Protect Our Neighbors Emphasizes Local Solutions Based on Community Illness Levels

MCPH provides clarification on local public health order in regards to face coverings, last call, and gatherings.

Protect Our Neighbors is community-specific, and different communities will be at different phases based on local conditions and capabilities. During a press briefing on Tuesday, October 5, while explaining the state health department’s new dial approach and levels within it, Governor Jared Polis stated the conditions counties can allow for under Protect our Neighbors, based on their case counts. These are county-by-county decisions and his comments were in the context of a discussion about regional capacity and readiness of local communities to respond to manageable levels of COVID-19. We are working with the state to provide clarification on comments made by Governor Polis.

Mesa County Public Health (MCPH) has advocated for this type of local control, it’s one of the reasons we were among the first to be given this designation. The current local public health order outlines this phase of reopening in Mesa County. The public health order supports Mesa County’s efforts to continue to open gradually, prioritizing our economy while balancing public health.

Currently in Mesa County:

  • All industries (all types of businesses, establishments, and activities) may operate at 50% of normal capacity.
  • Indoor occupancy is capped at 500 people.
  • Cloth face coverings over the nose and mouth must be worn for interactions where physical distancing is not possible or when entering and moving throughout indoor public places. Face coverings can be removed while seated.
  • Last call for alcohol sales in restaurants and in on-premises retail liquor establishments can be no later than midnight.

In Mesa County, we are open significantly more than in other areas of the state, but with increased positive cases we must make adjustments that are gradual. Within the last several weeks we have seen record case counts, including a single-day record of 35 new positive cases last Thursday.

The pandemic isn’t over.

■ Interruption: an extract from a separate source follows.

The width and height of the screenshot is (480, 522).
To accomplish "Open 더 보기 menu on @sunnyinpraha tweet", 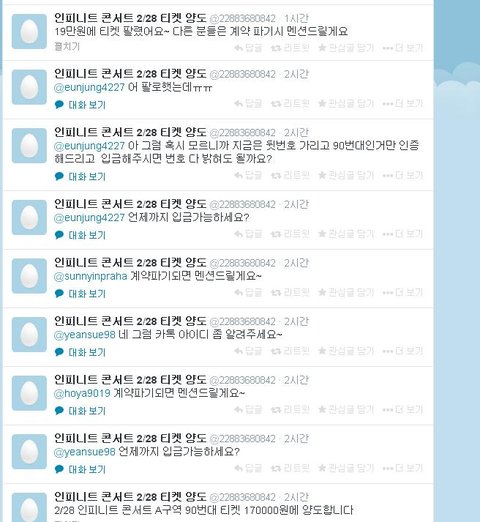I will pos(402,292).
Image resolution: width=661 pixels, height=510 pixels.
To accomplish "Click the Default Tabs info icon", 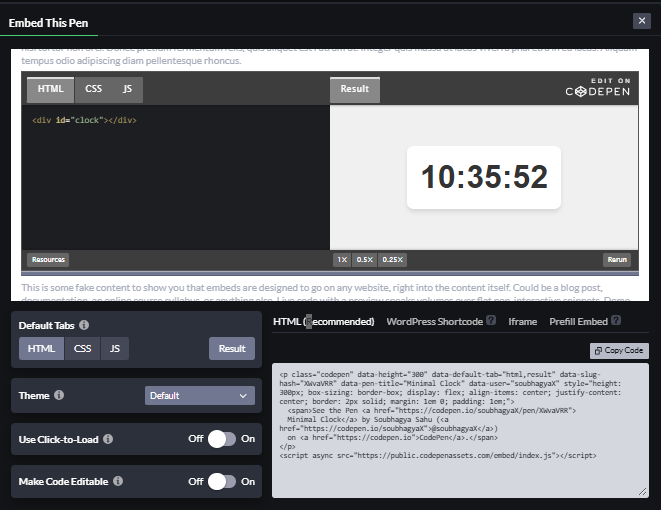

With flu season upon us, our actions must also take into consideration the increased demands placed on our health care system by flu. We’re asking the community to work together and avoid the individual behaviors leading to community spread.

We are working with the state and our local businesses to open as quickly and safely as possible. Mesa County is different, we need your help to continue to prove that our local control is working, and our gradual approach is successful.

Residents, visitors, and anyone in Mesa County must follow the local order, which is not interchangeable with the State’s order. All community members are strongly encouraged to visit the Mesa County Public Health website and read the entire public health order and industry-specific guidelines.